* Problem requirements:
After locating the line that contains "Click the seller star rating" in the data below, set down exactly that line and each one after it through the line that contains "Enable the 清洁显示", and nothing more.

* Collected data:
'''

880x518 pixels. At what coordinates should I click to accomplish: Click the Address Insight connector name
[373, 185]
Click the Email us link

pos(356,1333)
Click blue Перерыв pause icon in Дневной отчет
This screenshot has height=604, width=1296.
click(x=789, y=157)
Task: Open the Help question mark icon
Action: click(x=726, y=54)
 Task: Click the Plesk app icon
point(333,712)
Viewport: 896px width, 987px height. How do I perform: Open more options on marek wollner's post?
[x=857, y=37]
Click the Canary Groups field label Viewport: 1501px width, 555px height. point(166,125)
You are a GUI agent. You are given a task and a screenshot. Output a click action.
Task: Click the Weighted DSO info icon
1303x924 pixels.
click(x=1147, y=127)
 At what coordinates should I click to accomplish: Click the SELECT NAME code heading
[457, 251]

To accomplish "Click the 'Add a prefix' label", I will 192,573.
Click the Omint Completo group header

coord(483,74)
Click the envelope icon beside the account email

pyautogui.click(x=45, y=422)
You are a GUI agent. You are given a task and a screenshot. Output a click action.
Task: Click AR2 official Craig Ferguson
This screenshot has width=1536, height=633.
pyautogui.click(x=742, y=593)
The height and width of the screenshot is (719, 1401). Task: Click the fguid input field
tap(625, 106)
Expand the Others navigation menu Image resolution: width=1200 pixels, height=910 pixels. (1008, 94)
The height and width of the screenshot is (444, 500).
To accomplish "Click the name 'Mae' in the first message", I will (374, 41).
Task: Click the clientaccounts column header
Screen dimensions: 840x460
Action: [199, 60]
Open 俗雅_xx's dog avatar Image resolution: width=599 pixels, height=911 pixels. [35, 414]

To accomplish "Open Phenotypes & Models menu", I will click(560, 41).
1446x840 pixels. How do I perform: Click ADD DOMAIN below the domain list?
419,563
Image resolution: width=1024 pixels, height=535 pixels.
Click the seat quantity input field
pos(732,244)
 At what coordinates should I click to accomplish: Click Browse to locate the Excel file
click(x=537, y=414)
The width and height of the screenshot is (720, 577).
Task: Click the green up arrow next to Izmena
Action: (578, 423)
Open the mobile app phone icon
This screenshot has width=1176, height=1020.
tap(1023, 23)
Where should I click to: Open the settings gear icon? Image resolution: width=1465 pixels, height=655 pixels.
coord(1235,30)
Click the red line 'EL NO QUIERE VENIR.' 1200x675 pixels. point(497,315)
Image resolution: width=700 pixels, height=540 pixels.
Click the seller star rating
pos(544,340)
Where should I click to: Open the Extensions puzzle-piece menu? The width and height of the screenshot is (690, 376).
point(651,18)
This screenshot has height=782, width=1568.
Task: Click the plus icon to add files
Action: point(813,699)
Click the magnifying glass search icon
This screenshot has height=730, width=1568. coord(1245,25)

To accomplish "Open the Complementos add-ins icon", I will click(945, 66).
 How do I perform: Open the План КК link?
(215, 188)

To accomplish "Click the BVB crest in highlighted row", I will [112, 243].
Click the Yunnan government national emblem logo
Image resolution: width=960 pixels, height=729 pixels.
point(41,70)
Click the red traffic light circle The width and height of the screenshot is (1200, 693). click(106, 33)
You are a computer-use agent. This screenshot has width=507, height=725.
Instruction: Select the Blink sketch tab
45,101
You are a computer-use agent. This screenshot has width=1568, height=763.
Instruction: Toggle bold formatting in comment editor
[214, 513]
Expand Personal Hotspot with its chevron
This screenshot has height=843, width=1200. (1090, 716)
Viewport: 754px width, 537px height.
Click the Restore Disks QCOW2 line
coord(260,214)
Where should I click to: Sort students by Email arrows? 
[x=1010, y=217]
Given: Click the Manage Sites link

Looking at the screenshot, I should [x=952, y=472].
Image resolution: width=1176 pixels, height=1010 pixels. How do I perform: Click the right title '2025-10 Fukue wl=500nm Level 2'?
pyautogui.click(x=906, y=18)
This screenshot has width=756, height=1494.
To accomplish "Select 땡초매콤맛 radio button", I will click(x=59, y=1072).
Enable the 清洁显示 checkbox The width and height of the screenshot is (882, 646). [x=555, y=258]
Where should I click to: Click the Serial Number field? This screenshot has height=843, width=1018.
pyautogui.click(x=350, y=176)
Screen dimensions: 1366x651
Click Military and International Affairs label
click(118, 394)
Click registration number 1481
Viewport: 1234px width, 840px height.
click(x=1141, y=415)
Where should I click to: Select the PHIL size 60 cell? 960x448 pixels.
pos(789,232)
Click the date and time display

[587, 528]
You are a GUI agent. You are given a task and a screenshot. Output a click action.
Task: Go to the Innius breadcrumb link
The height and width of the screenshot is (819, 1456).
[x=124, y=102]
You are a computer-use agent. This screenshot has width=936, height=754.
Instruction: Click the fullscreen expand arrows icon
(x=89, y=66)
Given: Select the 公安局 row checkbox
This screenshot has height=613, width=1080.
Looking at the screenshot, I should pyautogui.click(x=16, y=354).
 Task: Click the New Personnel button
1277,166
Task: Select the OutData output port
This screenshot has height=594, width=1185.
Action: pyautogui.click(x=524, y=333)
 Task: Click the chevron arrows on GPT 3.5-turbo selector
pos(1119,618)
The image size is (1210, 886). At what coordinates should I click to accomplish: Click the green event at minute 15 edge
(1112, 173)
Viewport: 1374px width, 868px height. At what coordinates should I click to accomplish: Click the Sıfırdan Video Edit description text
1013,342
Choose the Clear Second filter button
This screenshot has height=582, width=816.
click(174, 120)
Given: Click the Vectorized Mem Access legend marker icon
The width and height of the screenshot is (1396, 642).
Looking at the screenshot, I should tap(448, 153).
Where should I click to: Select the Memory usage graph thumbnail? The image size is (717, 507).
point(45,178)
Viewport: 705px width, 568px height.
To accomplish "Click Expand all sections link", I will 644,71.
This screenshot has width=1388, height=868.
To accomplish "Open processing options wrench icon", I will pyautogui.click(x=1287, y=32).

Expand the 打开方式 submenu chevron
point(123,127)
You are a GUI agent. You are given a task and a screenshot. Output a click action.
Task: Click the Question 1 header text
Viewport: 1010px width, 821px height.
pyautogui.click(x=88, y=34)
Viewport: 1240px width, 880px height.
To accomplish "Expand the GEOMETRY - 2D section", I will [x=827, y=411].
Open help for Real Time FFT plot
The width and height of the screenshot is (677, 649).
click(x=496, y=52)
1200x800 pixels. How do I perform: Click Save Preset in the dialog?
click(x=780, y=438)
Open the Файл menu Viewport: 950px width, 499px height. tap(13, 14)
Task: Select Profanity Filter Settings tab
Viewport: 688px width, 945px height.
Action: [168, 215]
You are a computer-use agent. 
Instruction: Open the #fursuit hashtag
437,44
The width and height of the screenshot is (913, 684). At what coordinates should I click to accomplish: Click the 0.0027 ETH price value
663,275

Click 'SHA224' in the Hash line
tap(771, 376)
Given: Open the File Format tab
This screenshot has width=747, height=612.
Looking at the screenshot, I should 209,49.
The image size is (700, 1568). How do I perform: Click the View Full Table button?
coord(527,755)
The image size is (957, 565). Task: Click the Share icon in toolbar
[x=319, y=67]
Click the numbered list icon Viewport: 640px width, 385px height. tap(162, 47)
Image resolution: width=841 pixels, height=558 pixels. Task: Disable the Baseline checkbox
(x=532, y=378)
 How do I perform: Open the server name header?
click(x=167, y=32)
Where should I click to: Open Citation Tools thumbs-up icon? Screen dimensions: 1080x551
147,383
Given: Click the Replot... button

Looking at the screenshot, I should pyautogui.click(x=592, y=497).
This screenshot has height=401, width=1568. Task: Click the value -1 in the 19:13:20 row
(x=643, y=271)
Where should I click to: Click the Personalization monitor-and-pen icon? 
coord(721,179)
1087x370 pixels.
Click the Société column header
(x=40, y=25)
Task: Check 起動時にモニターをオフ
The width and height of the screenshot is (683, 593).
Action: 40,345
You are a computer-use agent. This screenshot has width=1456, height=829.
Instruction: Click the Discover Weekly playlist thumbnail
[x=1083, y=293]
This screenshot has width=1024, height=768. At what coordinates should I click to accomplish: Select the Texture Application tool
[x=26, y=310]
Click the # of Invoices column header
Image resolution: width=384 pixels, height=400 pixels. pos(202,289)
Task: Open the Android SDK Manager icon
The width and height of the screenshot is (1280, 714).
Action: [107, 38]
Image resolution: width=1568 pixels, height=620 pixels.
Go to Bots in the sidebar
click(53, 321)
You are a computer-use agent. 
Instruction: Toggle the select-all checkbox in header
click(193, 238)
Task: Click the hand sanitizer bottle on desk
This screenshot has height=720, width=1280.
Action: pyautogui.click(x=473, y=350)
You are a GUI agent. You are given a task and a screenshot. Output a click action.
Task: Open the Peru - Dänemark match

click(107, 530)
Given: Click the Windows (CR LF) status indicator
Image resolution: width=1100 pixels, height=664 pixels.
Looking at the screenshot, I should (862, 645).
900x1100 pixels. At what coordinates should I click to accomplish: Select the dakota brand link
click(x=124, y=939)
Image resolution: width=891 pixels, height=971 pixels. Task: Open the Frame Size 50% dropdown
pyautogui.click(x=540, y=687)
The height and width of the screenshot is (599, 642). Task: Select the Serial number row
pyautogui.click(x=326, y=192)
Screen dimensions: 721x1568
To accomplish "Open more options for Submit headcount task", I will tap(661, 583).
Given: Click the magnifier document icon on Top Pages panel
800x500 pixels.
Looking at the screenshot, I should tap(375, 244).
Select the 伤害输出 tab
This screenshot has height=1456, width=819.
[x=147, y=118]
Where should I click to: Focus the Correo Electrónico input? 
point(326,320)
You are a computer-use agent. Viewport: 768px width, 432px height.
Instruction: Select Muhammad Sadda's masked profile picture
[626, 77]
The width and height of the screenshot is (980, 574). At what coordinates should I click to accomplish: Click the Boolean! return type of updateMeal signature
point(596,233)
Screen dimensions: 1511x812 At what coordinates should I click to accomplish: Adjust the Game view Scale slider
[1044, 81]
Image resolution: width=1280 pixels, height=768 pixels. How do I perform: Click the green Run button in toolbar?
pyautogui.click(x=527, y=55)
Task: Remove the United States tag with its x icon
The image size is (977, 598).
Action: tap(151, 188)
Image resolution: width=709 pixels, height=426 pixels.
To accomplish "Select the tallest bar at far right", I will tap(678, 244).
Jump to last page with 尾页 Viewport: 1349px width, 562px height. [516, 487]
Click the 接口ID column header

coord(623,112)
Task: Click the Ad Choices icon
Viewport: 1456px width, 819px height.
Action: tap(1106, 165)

'''

* Completed exercise:
Click the seller star rating
pos(544,340)
Where should I click to: Open the Extensions puzzle-piece menu? The width and height of the screenshot is (690, 376).
point(651,18)
This screenshot has height=782, width=1568.
Task: Click the plus icon to add files
Action: point(813,699)
Click the magnifying glass search icon
This screenshot has height=730, width=1568. coord(1245,25)

To accomplish "Open the Complementos add-ins icon", I will click(945, 66).
 How do I perform: Open the План КК link?
(215, 188)

To accomplish "Click the BVB crest in highlighted row", I will [112, 243].
Click the Yunnan government national emblem logo
Image resolution: width=960 pixels, height=729 pixels.
point(41,70)
Click the red traffic light circle The width and height of the screenshot is (1200, 693). click(106, 33)
You are a computer-use agent. This screenshot has width=507, height=725.
Instruction: Select the Blink sketch tab
45,101
You are a computer-use agent. This screenshot has width=1568, height=763.
Instruction: Toggle bold formatting in comment editor
[214, 513]
Expand Personal Hotspot with its chevron
This screenshot has height=843, width=1200. (1090, 716)
Viewport: 754px width, 537px height.
Click the Restore Disks QCOW2 line
coord(260,214)
Where should I click to: Sort students by Email arrows? 
[x=1010, y=217]
Given: Click the Manage Sites link

Looking at the screenshot, I should [x=952, y=472].
Image resolution: width=1176 pixels, height=1010 pixels. How do I perform: Click the right title '2025-10 Fukue wl=500nm Level 2'?
pyautogui.click(x=906, y=18)
This screenshot has width=756, height=1494.
To accomplish "Select 땡초매콤맛 radio button", I will click(x=59, y=1072).
Enable the 清洁显示 checkbox The width and height of the screenshot is (882, 646). [x=555, y=258]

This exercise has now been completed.